Data, Diagnosis and Prescription:: Governing Schooling through the OECD’s PISA for Schools

2021 
[Extract] This chapter explores PISA for Schools, an instrument developed by the Organisation for Economic Cooperation and Development (OECD), in collaboration with a diverse array of (largely US-based) partner organizations, including philanthropic foundations, not-for-profit agencies and commercial edu-businesses. PISA for Schools, a school-based variant of the OECD’s influential Programme for International Student Assessment (PISA) test, not only assesses school performance in reading, mathematics and science against international schooling systems, but also promotes examples of what the OECD presents as best practices from notionally world-class schooling systems (i.e., as measured by PISA), as well as the policy expertise of the OECD itself.

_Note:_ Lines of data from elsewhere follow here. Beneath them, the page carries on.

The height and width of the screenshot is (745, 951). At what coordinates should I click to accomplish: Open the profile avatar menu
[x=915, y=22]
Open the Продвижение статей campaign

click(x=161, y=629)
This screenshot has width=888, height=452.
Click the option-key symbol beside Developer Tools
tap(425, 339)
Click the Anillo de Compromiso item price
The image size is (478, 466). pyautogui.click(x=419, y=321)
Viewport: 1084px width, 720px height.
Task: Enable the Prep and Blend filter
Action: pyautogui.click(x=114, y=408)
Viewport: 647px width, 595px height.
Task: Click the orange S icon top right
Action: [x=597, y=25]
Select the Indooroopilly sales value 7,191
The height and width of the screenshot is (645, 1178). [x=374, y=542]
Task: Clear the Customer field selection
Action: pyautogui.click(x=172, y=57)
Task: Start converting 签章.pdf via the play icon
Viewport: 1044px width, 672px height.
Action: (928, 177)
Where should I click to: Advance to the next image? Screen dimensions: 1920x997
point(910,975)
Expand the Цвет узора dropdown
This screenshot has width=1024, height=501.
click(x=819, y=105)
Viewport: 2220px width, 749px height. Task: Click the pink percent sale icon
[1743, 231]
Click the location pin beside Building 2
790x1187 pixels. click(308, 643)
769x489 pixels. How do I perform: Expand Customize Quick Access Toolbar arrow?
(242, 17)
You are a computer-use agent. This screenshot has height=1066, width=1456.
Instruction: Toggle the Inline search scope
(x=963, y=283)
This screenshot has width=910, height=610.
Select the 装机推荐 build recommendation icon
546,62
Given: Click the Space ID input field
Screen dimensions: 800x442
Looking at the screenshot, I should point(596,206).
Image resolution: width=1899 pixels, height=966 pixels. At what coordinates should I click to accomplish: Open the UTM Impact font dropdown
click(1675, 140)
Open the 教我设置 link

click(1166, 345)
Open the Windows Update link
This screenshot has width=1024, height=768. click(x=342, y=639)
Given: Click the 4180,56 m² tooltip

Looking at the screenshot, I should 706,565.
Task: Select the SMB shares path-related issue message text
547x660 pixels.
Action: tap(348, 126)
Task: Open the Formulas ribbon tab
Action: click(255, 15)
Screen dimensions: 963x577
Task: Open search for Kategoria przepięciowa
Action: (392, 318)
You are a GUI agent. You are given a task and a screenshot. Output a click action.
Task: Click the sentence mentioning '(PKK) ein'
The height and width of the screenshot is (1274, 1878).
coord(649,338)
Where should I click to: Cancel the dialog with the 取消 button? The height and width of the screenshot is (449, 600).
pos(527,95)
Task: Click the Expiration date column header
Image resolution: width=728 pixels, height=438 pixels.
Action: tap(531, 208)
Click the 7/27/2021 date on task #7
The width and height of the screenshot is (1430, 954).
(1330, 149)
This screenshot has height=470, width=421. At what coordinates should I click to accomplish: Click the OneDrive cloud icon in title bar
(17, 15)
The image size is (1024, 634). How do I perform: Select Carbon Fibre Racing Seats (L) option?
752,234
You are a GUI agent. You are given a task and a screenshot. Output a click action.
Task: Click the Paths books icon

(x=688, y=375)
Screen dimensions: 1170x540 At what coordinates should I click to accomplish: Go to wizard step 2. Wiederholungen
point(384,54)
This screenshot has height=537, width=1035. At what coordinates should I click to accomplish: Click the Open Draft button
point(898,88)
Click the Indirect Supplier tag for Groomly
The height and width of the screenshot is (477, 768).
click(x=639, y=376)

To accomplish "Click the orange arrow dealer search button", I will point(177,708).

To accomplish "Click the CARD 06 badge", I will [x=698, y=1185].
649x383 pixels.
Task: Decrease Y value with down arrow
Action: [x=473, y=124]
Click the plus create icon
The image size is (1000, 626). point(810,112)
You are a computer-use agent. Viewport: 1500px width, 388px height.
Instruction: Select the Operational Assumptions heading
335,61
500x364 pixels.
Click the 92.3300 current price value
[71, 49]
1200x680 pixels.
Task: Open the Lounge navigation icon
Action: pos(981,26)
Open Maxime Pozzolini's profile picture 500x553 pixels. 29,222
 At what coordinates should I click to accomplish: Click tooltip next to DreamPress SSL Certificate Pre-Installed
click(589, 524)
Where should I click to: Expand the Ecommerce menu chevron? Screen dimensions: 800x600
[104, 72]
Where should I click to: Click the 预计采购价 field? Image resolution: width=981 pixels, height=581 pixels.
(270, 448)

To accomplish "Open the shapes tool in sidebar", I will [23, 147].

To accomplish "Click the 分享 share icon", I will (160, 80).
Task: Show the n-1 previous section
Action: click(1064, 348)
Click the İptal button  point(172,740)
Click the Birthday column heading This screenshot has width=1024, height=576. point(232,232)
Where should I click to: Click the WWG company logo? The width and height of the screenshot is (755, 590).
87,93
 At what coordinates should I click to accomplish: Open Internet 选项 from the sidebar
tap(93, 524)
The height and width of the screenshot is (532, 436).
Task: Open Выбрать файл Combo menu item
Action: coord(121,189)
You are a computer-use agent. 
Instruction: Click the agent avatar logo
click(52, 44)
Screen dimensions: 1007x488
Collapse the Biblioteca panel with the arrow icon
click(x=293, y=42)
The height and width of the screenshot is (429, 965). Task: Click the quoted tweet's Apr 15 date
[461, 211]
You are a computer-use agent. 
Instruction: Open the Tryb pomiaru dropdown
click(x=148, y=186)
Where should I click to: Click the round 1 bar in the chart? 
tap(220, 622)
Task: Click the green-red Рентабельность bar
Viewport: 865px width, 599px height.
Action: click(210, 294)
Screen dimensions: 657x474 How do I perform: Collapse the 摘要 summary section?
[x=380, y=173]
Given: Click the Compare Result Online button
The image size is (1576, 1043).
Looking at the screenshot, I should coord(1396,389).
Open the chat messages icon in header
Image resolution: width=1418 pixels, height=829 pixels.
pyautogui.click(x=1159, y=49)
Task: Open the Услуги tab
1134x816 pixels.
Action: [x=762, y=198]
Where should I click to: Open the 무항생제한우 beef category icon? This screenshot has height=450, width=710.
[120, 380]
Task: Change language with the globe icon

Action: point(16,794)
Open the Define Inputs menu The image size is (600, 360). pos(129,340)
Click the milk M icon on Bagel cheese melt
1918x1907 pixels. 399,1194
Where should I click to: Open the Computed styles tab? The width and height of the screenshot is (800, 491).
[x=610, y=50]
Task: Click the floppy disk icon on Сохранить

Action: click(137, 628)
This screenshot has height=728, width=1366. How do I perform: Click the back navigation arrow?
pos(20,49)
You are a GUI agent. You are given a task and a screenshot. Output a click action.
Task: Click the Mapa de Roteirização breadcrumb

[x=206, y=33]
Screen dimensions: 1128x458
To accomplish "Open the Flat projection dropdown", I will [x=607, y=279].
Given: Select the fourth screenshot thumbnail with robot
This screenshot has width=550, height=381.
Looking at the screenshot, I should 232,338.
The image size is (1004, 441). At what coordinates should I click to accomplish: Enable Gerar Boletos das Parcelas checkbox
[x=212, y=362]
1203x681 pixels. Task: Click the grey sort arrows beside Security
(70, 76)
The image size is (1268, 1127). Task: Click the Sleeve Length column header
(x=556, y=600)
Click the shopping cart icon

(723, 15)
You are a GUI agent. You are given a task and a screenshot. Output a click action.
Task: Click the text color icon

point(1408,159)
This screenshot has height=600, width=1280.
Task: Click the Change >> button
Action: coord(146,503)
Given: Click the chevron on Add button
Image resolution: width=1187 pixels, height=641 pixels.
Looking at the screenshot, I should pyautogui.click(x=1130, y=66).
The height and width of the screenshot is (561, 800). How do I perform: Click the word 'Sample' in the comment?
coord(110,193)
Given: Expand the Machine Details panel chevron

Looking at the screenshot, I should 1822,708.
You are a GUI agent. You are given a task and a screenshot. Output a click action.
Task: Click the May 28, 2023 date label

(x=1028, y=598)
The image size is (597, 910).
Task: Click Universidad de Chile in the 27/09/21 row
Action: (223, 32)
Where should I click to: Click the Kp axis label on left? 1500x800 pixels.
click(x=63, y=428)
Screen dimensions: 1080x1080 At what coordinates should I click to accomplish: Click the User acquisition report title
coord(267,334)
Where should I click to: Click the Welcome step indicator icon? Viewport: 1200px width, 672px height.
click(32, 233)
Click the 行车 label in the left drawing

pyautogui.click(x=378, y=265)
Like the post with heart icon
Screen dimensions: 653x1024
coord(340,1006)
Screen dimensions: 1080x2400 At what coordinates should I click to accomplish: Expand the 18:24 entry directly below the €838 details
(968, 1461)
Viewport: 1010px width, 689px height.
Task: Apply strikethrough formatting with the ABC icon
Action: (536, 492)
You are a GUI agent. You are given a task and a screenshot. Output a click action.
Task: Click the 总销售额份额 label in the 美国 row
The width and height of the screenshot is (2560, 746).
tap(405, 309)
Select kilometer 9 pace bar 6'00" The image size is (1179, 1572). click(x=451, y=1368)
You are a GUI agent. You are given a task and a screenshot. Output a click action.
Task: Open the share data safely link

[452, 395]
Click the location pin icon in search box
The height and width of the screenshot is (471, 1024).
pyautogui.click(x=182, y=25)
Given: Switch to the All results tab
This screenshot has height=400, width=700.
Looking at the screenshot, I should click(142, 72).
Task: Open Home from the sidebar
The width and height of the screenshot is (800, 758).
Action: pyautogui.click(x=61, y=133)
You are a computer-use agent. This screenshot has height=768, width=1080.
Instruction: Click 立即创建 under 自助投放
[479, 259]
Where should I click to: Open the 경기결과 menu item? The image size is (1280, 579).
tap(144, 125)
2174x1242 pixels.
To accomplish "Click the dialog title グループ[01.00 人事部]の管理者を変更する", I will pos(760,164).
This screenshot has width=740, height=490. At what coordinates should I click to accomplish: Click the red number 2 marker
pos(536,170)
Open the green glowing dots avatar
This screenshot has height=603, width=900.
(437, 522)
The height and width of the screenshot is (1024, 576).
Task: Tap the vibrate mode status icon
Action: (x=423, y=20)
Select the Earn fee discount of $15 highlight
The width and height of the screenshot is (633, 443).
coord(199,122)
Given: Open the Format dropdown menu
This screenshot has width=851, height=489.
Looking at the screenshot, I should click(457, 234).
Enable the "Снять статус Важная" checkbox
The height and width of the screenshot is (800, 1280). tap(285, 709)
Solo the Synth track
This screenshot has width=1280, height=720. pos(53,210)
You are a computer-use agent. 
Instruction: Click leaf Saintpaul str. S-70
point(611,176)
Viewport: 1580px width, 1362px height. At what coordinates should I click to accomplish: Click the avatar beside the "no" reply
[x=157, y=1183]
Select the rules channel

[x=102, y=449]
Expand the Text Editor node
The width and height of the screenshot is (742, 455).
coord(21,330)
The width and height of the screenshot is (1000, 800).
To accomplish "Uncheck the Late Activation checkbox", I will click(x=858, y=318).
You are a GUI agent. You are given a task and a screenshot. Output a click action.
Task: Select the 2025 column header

This arguably reflects the expanding scope, scale and explanatory power of the OECD’s education policy work (Sellar and Lingard 2014), which helps extend the relevance of PISA beyond national policymakers and political leaders into decidedly more local schooling spaces (i.e., schools and schooling districts). Specifically, my focus here is how PISA for Schools helps to constitute new spaces and relations of global education policymaking, and how these emergent relational or topological, spatialities enable the OECD to influence how schooling is locally thought and practiced.